:: WHAT THIS TASK INVOLVES ::
Please repeat the lines below, exactly and only, from the one that holds "Select Strongly agree" through the one that holds "Task: Click the #3 ranking badge".

:: MATERIAL FOR THIS TASK ::
--------------------------------

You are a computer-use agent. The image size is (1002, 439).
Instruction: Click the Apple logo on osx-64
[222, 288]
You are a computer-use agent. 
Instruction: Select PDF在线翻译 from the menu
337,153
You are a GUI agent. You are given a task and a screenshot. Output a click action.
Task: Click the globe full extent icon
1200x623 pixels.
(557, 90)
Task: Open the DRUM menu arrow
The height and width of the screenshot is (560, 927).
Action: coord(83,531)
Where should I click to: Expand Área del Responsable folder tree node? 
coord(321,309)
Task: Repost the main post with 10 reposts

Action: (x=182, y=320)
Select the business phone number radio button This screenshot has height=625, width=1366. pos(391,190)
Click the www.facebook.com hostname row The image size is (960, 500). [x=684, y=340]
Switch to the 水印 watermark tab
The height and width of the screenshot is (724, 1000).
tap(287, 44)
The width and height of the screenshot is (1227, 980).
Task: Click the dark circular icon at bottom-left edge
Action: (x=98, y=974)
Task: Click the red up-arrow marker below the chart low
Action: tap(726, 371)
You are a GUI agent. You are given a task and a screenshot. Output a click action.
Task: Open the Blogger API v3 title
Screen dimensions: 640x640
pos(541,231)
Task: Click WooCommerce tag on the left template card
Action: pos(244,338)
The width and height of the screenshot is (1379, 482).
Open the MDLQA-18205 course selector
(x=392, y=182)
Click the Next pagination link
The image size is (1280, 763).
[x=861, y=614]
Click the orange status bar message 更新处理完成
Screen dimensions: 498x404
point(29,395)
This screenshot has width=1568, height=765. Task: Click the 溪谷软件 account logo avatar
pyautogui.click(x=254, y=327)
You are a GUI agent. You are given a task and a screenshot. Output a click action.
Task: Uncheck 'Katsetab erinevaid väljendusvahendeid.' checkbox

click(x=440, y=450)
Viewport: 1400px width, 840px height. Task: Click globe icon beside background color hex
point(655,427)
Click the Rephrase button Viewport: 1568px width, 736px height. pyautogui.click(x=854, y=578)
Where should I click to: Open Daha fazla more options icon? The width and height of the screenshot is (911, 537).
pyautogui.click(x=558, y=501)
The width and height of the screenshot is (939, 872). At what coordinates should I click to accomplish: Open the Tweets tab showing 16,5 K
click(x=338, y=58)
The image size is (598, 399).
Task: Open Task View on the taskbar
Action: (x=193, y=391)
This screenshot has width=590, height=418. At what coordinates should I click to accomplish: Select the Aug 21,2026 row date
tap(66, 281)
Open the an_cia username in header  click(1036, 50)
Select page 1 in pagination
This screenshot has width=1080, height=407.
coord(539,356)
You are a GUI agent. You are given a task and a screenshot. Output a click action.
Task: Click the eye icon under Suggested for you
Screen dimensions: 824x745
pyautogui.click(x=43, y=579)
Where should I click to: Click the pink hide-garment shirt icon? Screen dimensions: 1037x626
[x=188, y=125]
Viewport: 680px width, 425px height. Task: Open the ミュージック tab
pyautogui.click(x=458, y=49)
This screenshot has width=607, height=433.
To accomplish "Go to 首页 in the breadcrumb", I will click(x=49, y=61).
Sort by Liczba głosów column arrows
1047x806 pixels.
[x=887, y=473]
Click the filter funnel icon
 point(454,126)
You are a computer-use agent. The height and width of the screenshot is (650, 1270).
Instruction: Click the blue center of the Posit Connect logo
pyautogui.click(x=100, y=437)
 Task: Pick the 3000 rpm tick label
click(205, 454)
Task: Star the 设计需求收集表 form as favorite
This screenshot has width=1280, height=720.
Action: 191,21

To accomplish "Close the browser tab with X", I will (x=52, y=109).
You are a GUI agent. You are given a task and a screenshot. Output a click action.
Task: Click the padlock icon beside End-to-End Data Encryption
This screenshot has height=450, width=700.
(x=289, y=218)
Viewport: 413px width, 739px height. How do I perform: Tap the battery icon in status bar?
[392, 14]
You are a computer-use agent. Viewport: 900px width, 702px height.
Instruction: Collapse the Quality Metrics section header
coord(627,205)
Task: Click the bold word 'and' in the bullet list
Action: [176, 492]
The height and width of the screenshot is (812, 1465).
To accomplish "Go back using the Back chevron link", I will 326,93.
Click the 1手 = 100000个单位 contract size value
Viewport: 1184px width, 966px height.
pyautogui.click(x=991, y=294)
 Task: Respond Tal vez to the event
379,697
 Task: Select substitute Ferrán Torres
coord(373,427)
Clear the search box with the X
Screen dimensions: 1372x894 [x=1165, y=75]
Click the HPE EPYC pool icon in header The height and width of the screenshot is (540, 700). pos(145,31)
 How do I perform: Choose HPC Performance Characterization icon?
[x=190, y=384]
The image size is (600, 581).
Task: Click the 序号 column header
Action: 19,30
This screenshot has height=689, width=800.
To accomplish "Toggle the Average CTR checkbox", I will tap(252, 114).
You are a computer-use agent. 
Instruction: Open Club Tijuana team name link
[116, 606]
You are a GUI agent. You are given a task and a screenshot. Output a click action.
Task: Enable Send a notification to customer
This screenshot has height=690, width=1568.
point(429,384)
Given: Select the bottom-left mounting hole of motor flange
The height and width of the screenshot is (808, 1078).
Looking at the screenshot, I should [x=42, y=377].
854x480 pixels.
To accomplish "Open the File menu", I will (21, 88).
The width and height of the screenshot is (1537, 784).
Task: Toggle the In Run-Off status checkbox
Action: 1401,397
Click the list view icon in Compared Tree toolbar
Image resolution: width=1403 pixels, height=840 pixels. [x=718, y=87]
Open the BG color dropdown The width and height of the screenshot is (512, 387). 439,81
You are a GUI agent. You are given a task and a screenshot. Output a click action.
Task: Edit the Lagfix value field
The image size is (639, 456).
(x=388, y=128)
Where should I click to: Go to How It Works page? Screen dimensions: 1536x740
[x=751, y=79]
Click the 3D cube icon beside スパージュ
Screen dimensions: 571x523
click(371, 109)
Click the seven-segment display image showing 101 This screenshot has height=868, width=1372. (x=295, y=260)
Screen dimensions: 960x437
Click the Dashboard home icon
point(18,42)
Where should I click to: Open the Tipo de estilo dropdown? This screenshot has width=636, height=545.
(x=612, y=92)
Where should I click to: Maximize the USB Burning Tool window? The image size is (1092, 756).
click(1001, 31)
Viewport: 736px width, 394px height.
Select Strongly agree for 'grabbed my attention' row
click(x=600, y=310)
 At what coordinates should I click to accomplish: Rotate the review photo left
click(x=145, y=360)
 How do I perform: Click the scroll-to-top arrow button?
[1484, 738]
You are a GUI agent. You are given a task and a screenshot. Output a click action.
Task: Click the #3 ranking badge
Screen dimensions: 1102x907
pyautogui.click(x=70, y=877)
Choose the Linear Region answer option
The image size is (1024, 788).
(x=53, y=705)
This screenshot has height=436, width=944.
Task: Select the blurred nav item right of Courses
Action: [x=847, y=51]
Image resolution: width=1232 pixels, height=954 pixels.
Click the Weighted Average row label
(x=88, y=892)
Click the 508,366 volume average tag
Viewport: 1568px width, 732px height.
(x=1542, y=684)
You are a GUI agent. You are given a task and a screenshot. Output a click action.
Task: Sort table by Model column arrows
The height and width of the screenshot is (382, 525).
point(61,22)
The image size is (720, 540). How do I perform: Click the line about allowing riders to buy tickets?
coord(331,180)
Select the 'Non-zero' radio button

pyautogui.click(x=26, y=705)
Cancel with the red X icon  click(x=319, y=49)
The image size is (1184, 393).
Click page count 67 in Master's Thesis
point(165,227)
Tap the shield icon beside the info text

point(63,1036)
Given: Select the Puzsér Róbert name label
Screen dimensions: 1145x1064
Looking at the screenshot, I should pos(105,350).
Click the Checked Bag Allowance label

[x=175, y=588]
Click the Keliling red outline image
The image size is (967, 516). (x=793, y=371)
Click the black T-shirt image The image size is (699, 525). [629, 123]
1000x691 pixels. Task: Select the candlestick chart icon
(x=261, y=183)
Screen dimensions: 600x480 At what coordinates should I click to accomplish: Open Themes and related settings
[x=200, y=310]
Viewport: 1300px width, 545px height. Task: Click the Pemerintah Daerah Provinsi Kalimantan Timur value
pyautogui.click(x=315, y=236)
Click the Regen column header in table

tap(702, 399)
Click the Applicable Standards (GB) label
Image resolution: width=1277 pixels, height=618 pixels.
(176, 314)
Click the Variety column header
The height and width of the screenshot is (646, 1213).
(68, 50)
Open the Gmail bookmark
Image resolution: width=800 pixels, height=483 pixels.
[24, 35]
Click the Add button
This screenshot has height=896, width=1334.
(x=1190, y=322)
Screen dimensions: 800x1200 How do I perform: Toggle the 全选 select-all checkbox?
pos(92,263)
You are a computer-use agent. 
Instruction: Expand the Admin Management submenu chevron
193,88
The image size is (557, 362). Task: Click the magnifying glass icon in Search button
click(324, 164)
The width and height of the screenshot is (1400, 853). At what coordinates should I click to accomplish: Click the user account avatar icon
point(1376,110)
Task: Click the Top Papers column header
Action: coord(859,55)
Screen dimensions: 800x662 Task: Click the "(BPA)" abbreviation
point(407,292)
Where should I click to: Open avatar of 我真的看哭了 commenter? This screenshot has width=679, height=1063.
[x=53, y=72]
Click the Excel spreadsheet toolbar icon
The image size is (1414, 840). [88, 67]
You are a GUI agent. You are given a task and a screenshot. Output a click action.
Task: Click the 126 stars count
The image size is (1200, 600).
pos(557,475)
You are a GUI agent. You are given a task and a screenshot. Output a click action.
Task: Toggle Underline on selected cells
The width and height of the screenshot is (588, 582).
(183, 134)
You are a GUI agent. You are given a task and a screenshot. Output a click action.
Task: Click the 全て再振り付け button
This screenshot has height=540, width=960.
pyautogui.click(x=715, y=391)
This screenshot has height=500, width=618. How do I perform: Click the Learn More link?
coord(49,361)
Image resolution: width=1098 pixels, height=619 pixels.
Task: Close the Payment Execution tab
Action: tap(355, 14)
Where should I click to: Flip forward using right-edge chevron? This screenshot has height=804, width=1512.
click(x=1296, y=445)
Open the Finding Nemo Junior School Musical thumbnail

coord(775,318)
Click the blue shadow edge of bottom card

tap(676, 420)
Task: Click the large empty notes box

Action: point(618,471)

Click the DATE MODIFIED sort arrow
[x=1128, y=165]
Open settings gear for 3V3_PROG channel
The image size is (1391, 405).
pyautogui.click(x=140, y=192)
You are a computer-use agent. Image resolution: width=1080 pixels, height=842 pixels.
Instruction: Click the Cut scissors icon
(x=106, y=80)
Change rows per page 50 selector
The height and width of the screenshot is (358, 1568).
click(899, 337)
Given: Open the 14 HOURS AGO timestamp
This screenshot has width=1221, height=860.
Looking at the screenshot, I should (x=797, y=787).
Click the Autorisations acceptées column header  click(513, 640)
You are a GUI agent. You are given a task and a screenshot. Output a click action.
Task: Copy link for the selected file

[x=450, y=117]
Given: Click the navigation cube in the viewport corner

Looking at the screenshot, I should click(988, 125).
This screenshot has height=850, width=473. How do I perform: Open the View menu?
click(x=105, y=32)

--------------------------------

:: SOLUTION FOR THIS EXERCISE ::
Select Strongly agree for 'grabbed my attention' row
click(x=600, y=310)
 At what coordinates should I click to accomplish: Rotate the review photo left
click(x=145, y=360)
 How do I perform: Click the scroll-to-top arrow button?
[1484, 738]
You are a GUI agent. You are given a task and a screenshot. Output a click action.
Task: Click the #3 ranking badge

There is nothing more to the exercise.